Si cet appel était entendu, si le Tribunal décidait, comme on le lui demande, de sanctionner Jauffret et son roman, s’il refusait à cet artiste l’élémentaire liberté sans laquelle il n’y a plus d’art, le livre disparaîtrait des librairies comme des bibliothèques; un acte de censure en bonne et due forme ruinerait l’œuvre d’un auteur comme elle le faisait à une époque que nous pensions, dans les pays démocratiques au moins, à jamais révolue; un précédent se créerait, auquel nous ne nous résignons pas et qui rappelerait le temps où l’on voulait brûler – pour ne parler que des plus grands – les livres de Jean Genet ou de Pierre Guyotat.

C’est pourquoi nous nous adressons, ici, à celles et ceux qui ont introduit cette plainte. Nous leur demandons solennellement de revenir sur une décision si évidemment attentatoire à cette liberté de créer à laquelle ils ne peuvent pas ne pas être, eux aussi, attachés. Nous leur demandons de renoncer à une initiative judiciaire qui constituerait un navrant et terrible précédent.

En demandant l’interdiction du roman, on ne répare pas le crime, on en commet un autre – contre l’esprit, celui-là.

Christine Angot, Frédéric Beigbeder, Marie Darrieussecq, Virginie Despentes, Philippe Djian, Michel Houellebecq, Bernard-Henri Lévy, Jonathan Littell, Yann Moix, Philippe Sollers.

9 Commentaires

  1. Le bon sens serait de défendre la liberté des écrivain.
    Dommage qu’il ait besoin de pétition pour ça!

  2. Non à l’interdiction d’un roman en toute impunité, oui mille fois oui à l’expression de la fiction en toute liberté et à l’interprétation de la réalité par un grand et si bon romancier.

  3. au nom de la liberté de la création et de la fiction, je signe cette pétition de soutien à Régis Jauffret

  4. Solidaire avec la liberté…d’expression !!! ( et non, comme c’est de mode, de prôner la liberté de sonner l’hallali envers quiconque voire de « libérer » la parole de quelques négationnistes…).
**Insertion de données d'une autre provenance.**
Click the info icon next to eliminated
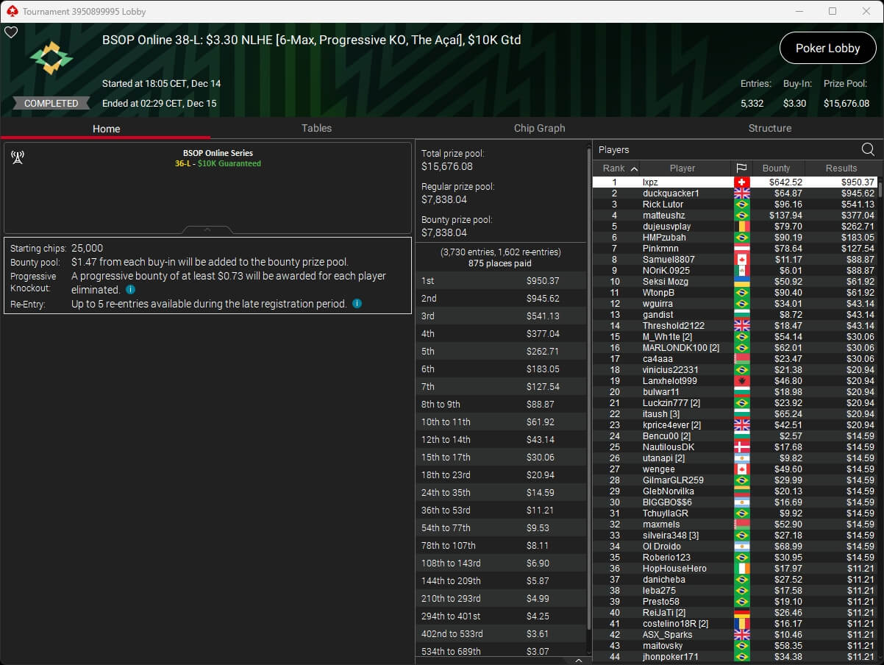Viewport: 884px width, 665px height. point(130,290)
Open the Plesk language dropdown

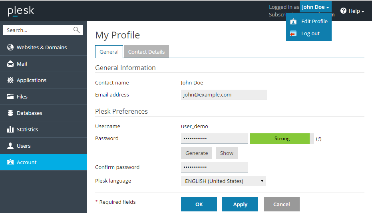point(223,181)
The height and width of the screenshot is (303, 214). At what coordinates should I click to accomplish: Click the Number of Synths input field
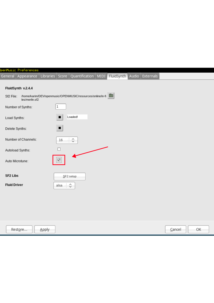click(61, 107)
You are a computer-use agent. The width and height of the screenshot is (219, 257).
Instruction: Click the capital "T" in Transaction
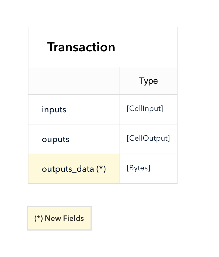pos(51,47)
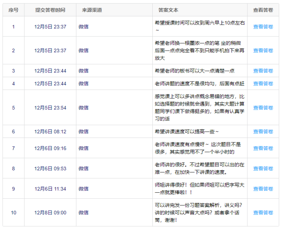Click the 提交答卷时间 column header

pyautogui.click(x=50, y=10)
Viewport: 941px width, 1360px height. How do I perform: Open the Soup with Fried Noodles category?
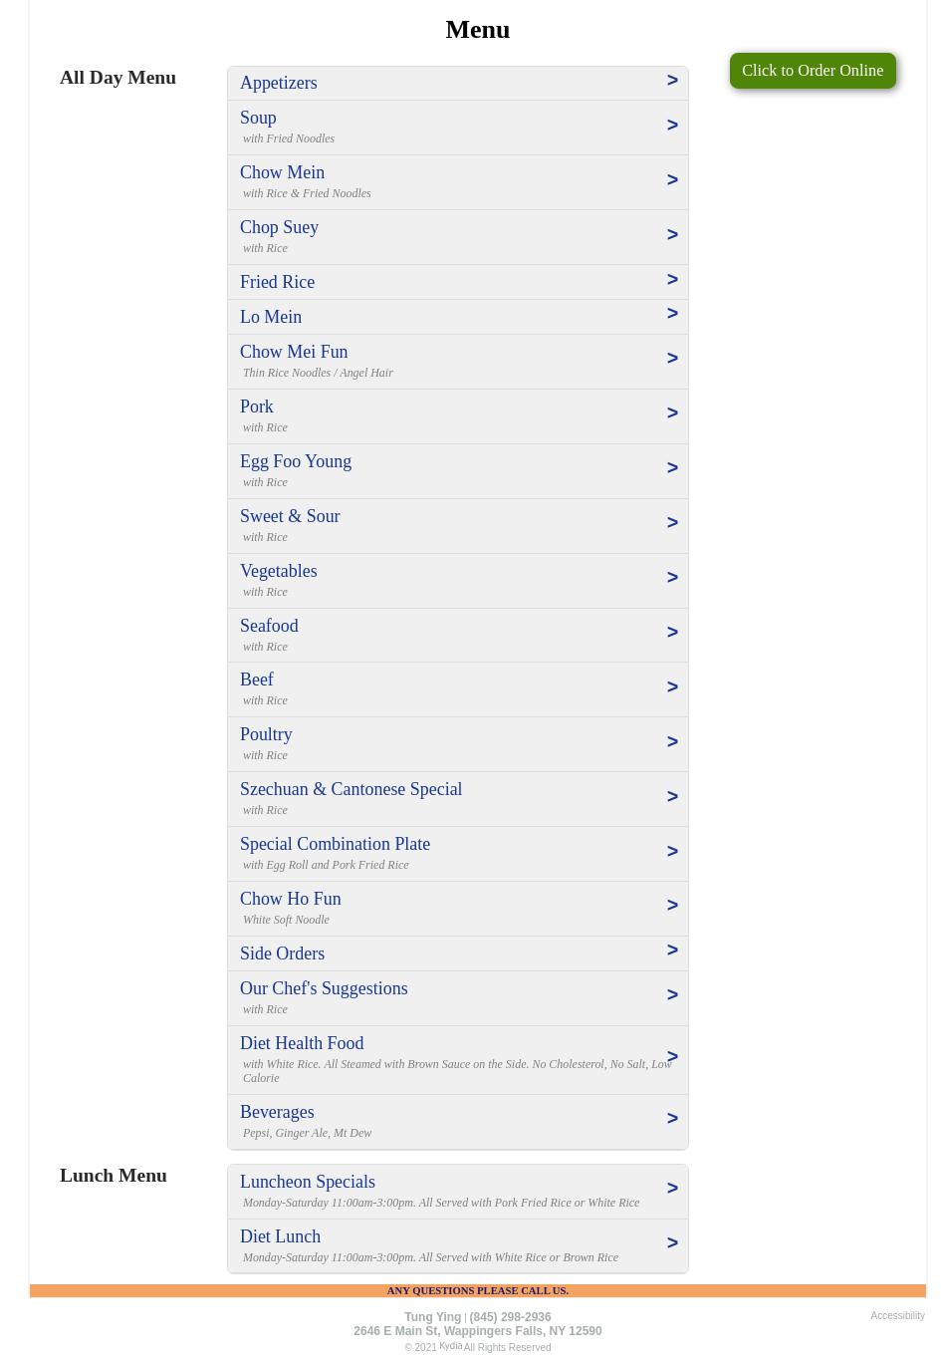pyautogui.click(x=258, y=118)
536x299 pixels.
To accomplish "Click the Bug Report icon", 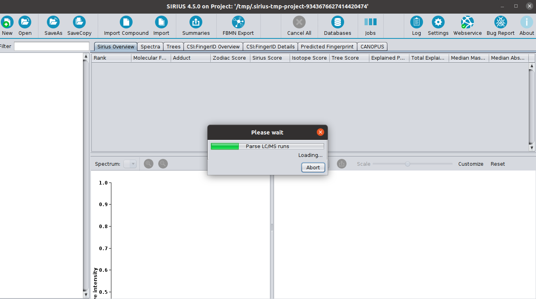I will [x=500, y=22].

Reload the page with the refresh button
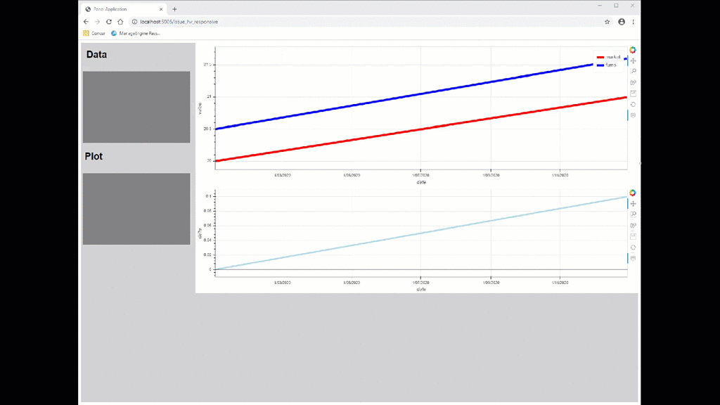108,22
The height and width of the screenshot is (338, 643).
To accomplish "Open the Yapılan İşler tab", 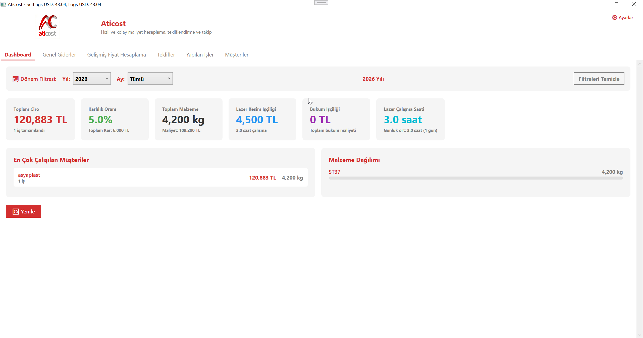I will point(200,55).
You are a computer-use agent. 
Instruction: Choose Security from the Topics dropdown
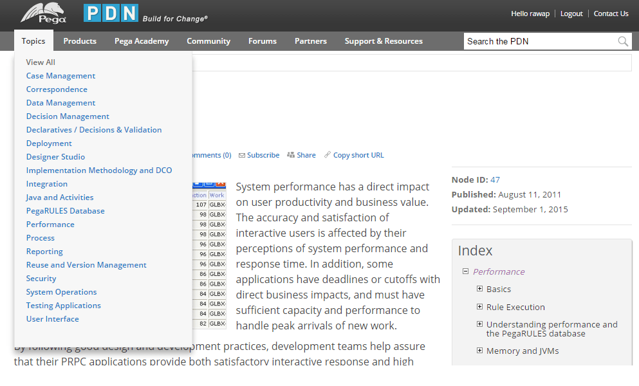41,278
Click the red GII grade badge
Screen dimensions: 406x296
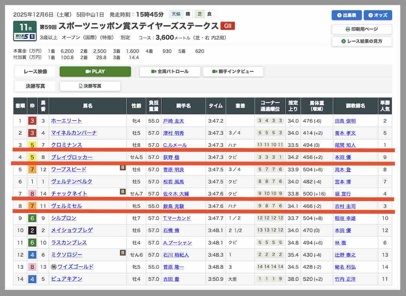click(x=227, y=26)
  5. On ne voit pas en quoi une oeuvre littéraire qui donne à voir quelques facettes d’une réalité complexe… donc à comprendre, voire à compatir (au sens noble, littéral) serait plus attentatoire à l’image de la famille Stern que les divers articles produits par la presse au moment de l’affaire. La liberté d’information peut certes déranger mais c’est un droit reconnu, en tous cas dans certains pays. Même s’il arrive d’en pâtir.
    Il semblerait que la liberté d’expression de l’écrivain inquiète beaucoup plus, ce qui rassure paradoxalement quant à l’importance – parfois moquée – des intellectuels, écrivains, artistes…
    Raison de plus pour soutenir Jauffret. Et tous les autres.

  6. Je souscris également à cette ardente requête.

    Le livre de Régis Jauffret est une œuvre visuelle soutenue par une prose habilement maîtrisée. Ce livre met en lumière une vérité trop niée : le roman est un prisme qui donne à voir mille interstices de la réalité, mille portraits d’un unique visage.

    C’est cette dé-multiplication qui est salvatrice. C’est cette opération de l’Esprit Sain – celui qui se donne la joie d’écrire – qui forme le rituel inaliénable de l’art du roman.

    Comme le souligne Umberto Eco dans le Nom de la rose (quatrième jour), si les livres ne parlent pas de l' »être réel », ils nous consolent en parlant de l' »être possible ».

  7. Je prie à l’instar des personnes nommées ci-dessus de renoncer à une initiative judiciaire contre Régis Jauffret
    merci

  8. En peinture, un portrait n’est pas une photographie, il en est de meme en littérature,la famille Stern a un comportement illogique .Je soutiens Mr R.Jauffret.